Selects data from a database given a number of specified constraints.

Package

sql

Signature

select &rest selections &key all set-operation distinct from result-types flatp where group-by having database order-by refresh => result-list

Arguments

selections

A set of database identifiers or strings.

all

A boolean.

set-operation

An SQL operation.

distinct

A boolean.

from

An SQL table.

result-types

A list of symbols.

flatp

A boolean.

where

An SQL condition.

group-by

An SQL condition.

having

An SQL condition.

database

A database.

order-by

An SQL condition.

refresh

A boolean.

Values

result-list

A list of selections.

Description

The function select selects data from database , which has a default value of *default-database*, given the constraints specified by the rest of the arguments. It returns a list of objects as specified by selections . By default, the objects will each be represented as lists of attribute values.

The argument selections consists either of database identifiers, type-modified database identifiers or literal strings. A type-modified database identifier is an expression such as [foo :string] which means that the values in column foo are returned as Lisp strings.

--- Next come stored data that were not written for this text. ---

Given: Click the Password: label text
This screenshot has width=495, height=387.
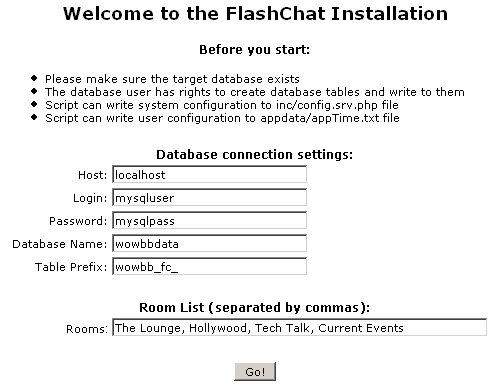Looking at the screenshot, I should [x=78, y=221].
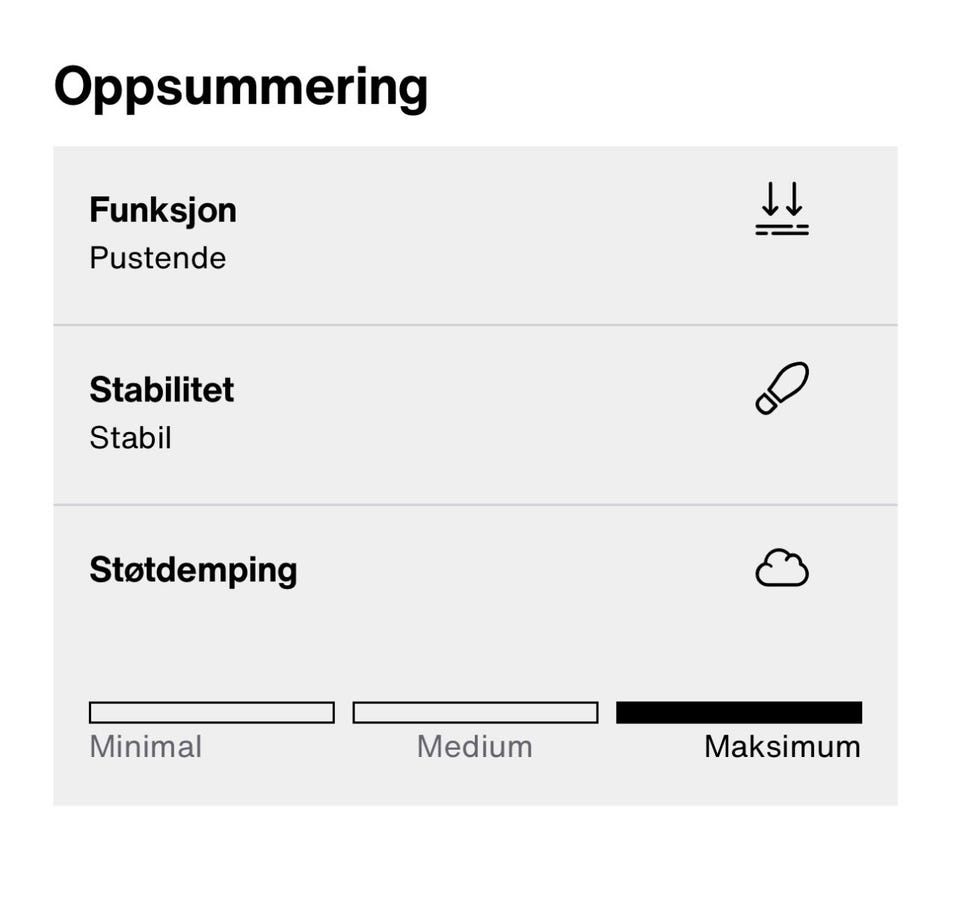The image size is (960, 902).
Task: Tap the Stabilitet title
Action: point(162,389)
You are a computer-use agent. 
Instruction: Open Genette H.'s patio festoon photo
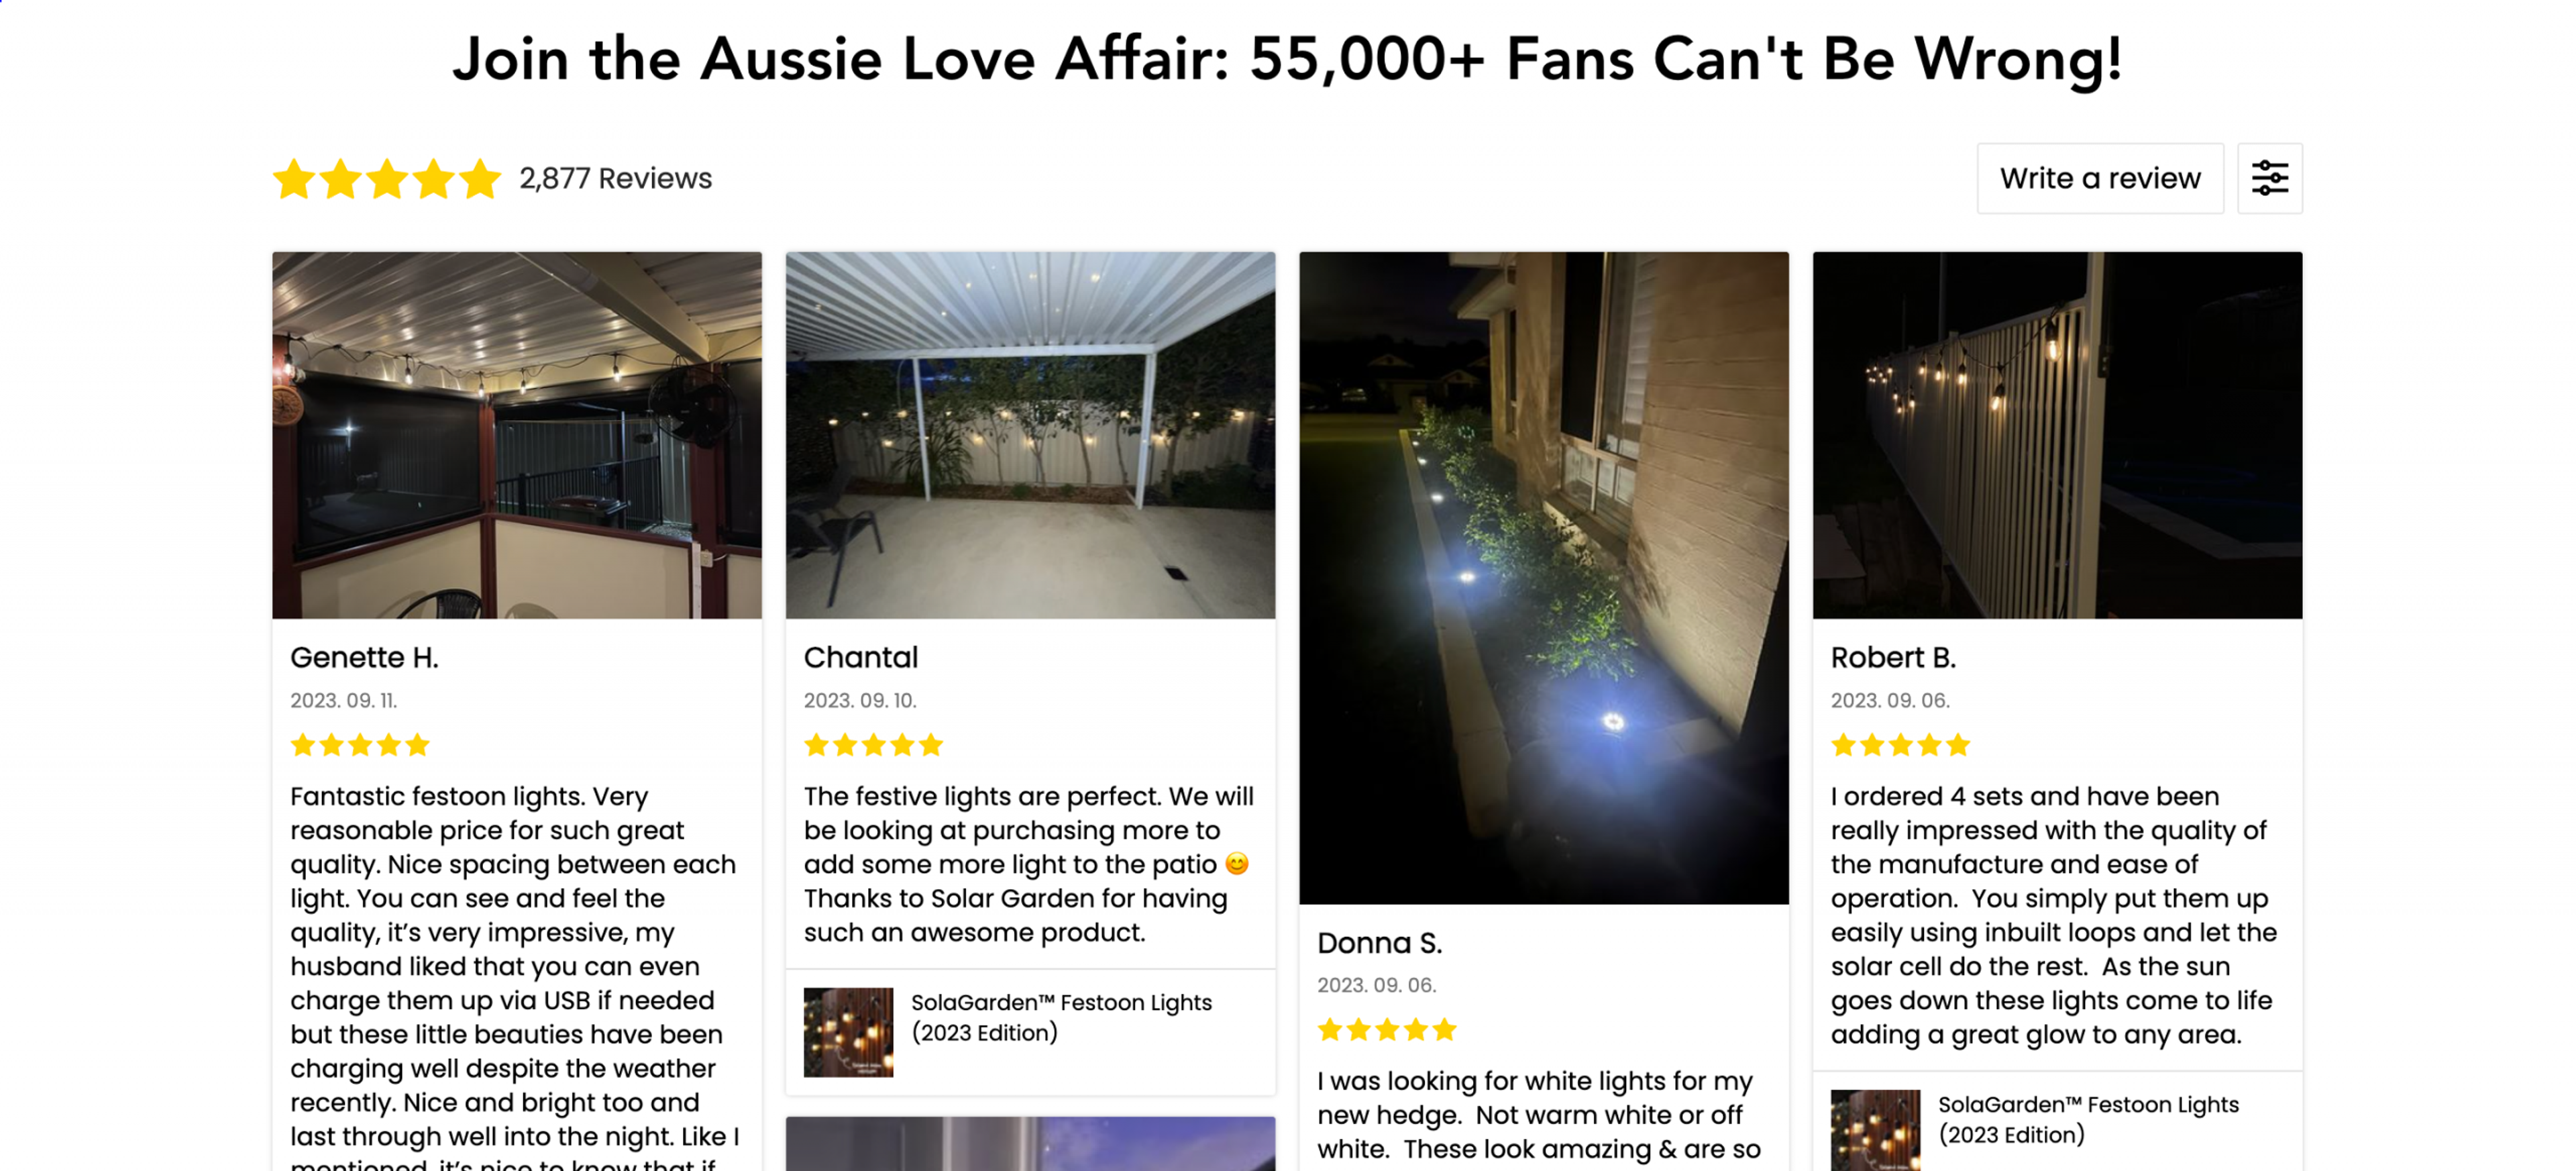click(x=517, y=435)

result-types is used when selections is * or [*] . It should be a list of symbols such as :string and :integer , one for each field in the table being selected in order to specify the types to return. Note that, for specific selections, the result type can be specified by using a type-modified identfier as described above.

The flatp argument, which has a default value of nil , specifies if full bracketed results should be returned for each matched entry. If flatp is nil , the results are returned as a list of lists. If flatp is t , the results are returned as elements of a list, only if there is only one result per row. See the examples section for an example of the use of flatp .

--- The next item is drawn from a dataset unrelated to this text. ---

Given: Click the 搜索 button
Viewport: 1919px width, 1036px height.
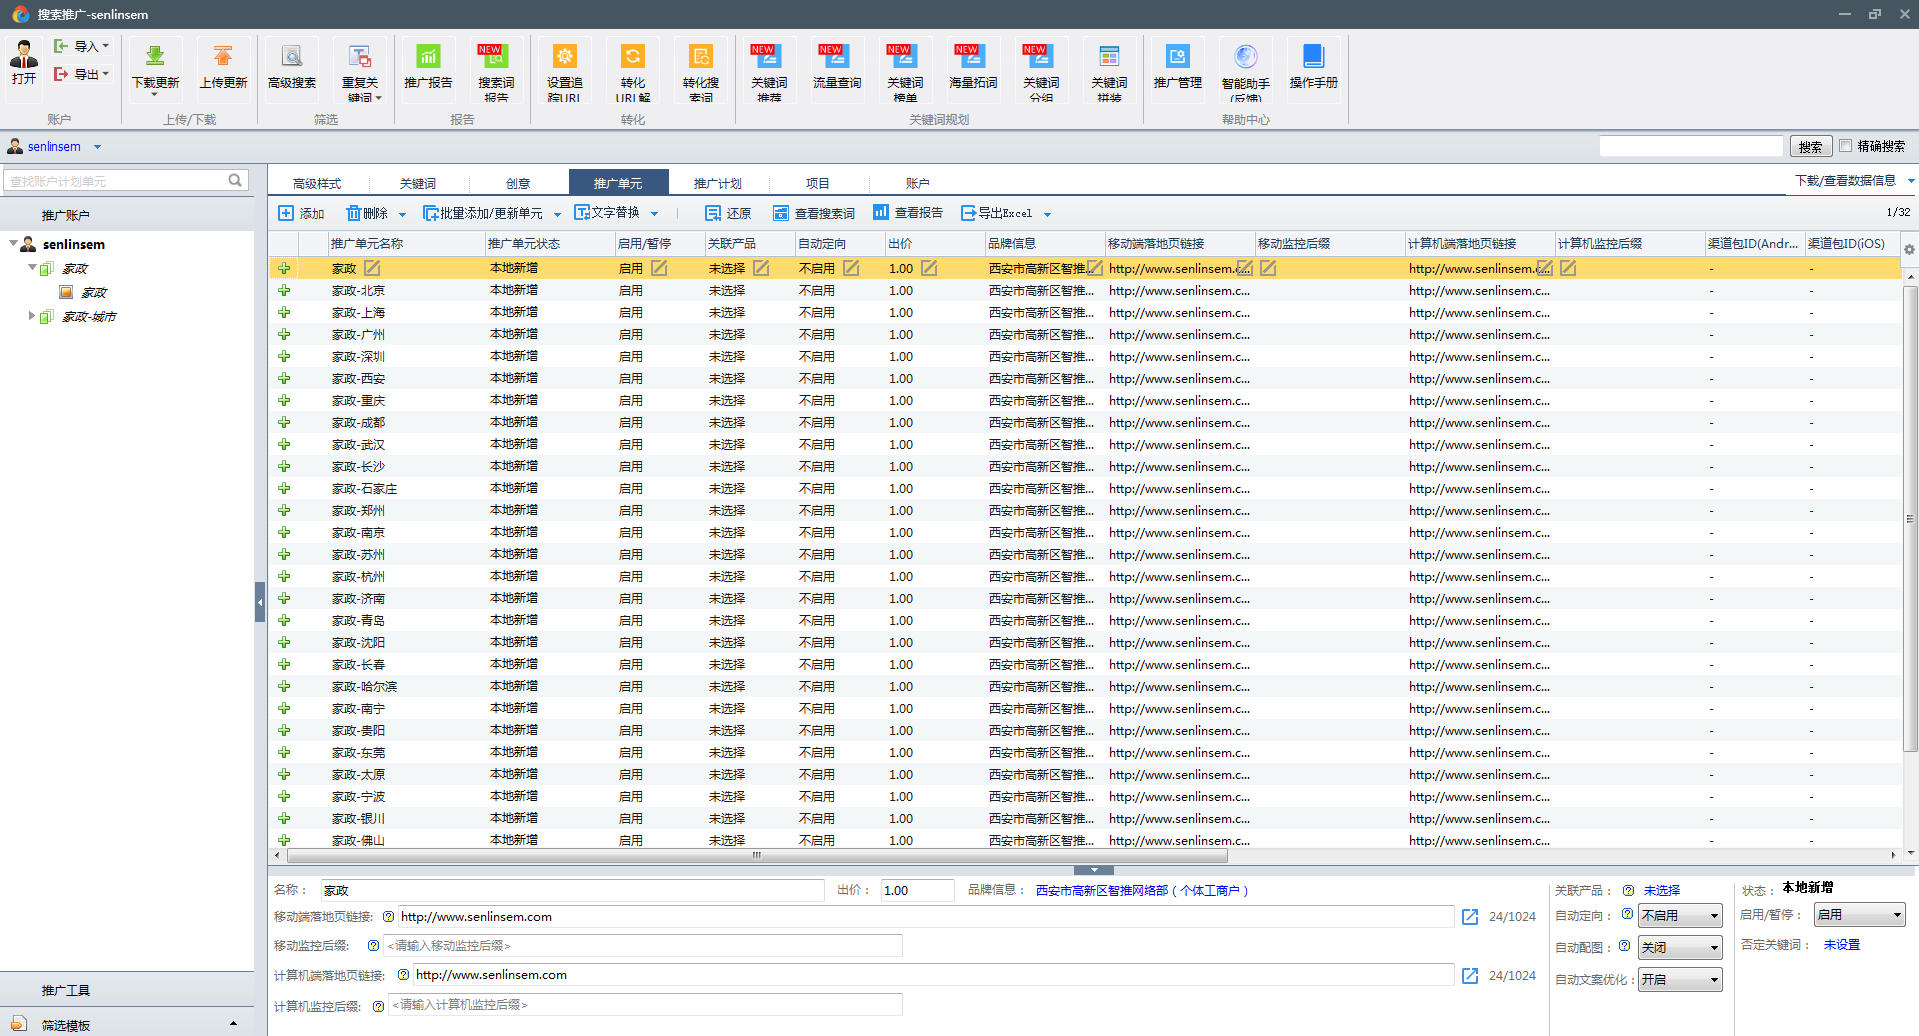Looking at the screenshot, I should click(1810, 147).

The arguments all , set-operation , distinct , from , where , group-by , having and order-by have the same function as the equivalent SQL expression.

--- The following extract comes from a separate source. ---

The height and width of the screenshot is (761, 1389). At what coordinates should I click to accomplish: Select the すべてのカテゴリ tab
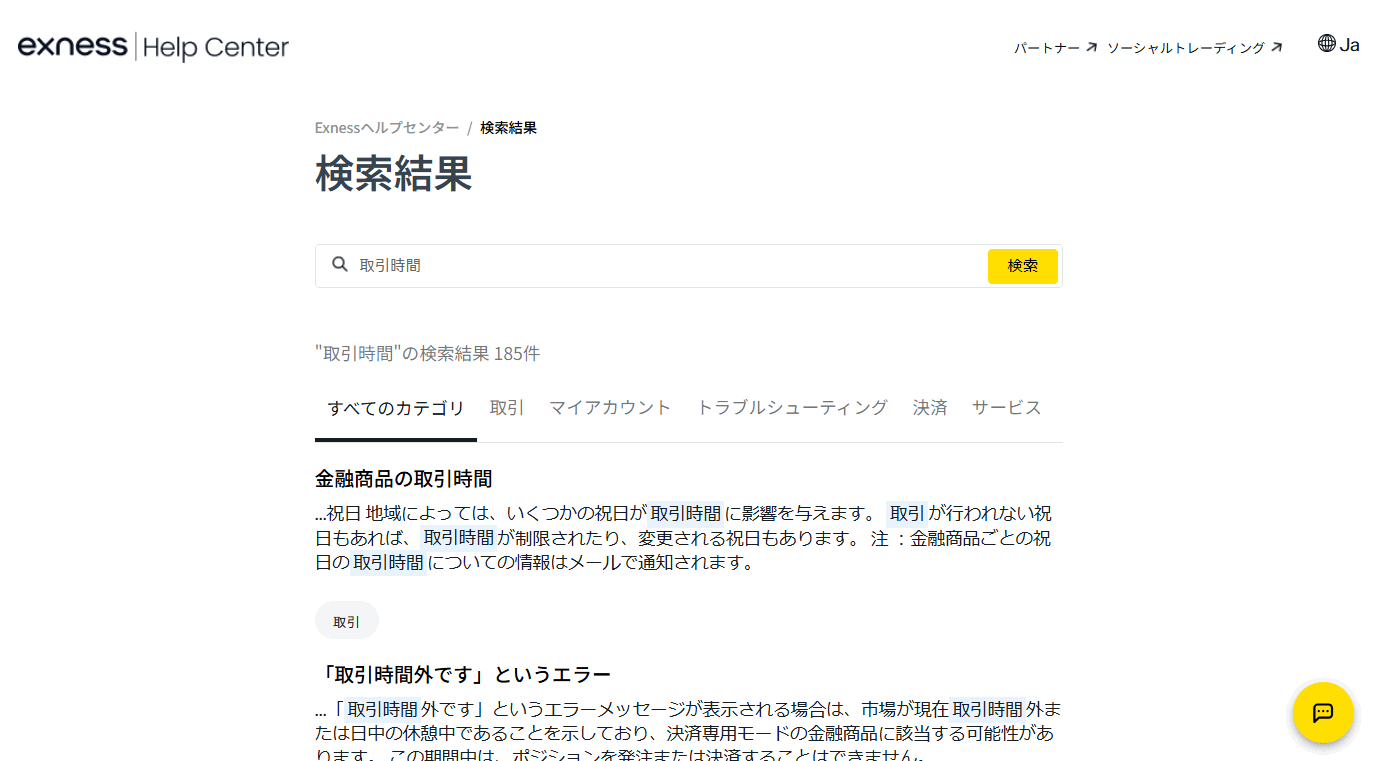[x=395, y=407]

The select function is common across both the functional and object-oriented SQL interfaces. If selections refers to View Classes then the select operation becomes object-oriented. This means that select returns a list of View Class instances, and slot-value becomes a valid SQL operator for use within the where clause.

In the View Class case, a second equivalent select call will return the same View Class instance objects. If refresh is true, then existing instances are updated if necessary, and in this case you might need to extend the hook instance-refreshed. The default value of refresh is nil .

SQL expressions used in the select function are specified using the square bracket syntax, once this syntax has been enabled using enable-sql-reader-syntax.

Examples

The following is a potential query and result:

(select [person_id] [surname] :from [person]) => ((111 "Brown") (112 "Jones") (113 "Smith"))

In the next example, the flatp argument is set to t , and the result is a simple list of surname values:

(select [surname] :from [person] :flatp t) => ("Brown" "Jones" "Smith")

In this example data in the attribute largenum , which is of a vendor-specific large numeric type, is returned to Lisp as strings:

(sql:select [largenum :string] :from [my-table])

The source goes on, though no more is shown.